→ **REQUIREMENT**: If a line in the entries below includes "element", pick it out and copy it.

→ **GIVEN RECORDS**:
◆ ◆ ◆ ◆

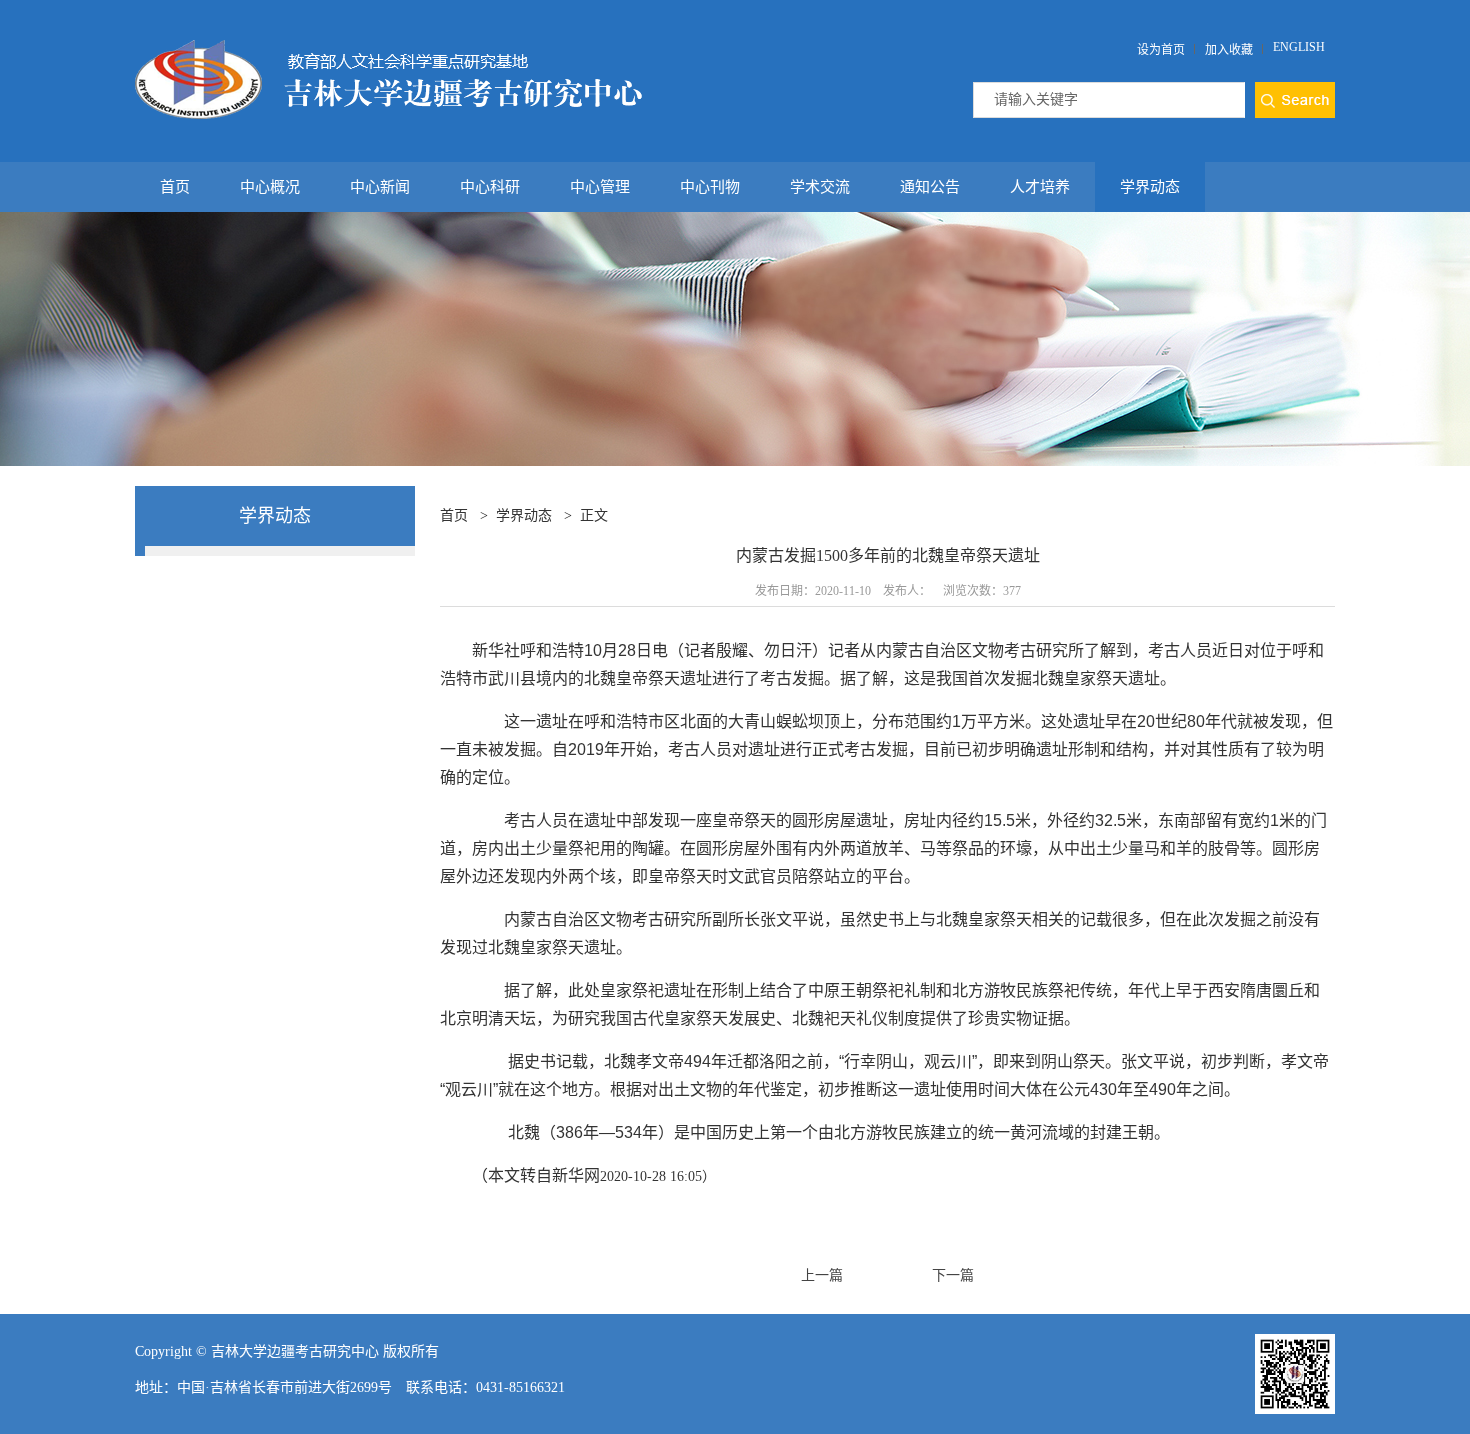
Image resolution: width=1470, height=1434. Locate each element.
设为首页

◆ ◆ ◆ ◆

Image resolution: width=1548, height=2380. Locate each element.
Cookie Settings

◆ ◆ ◆ ◆

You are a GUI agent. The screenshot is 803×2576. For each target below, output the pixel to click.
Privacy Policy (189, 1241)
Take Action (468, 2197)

◆ ◆ ◆ ◆

→ **OUTPUT BELOW**:
Image resolution: width=1470, height=1434. Locate each element.
Image resolution: width=1548, height=2380. Locate each element.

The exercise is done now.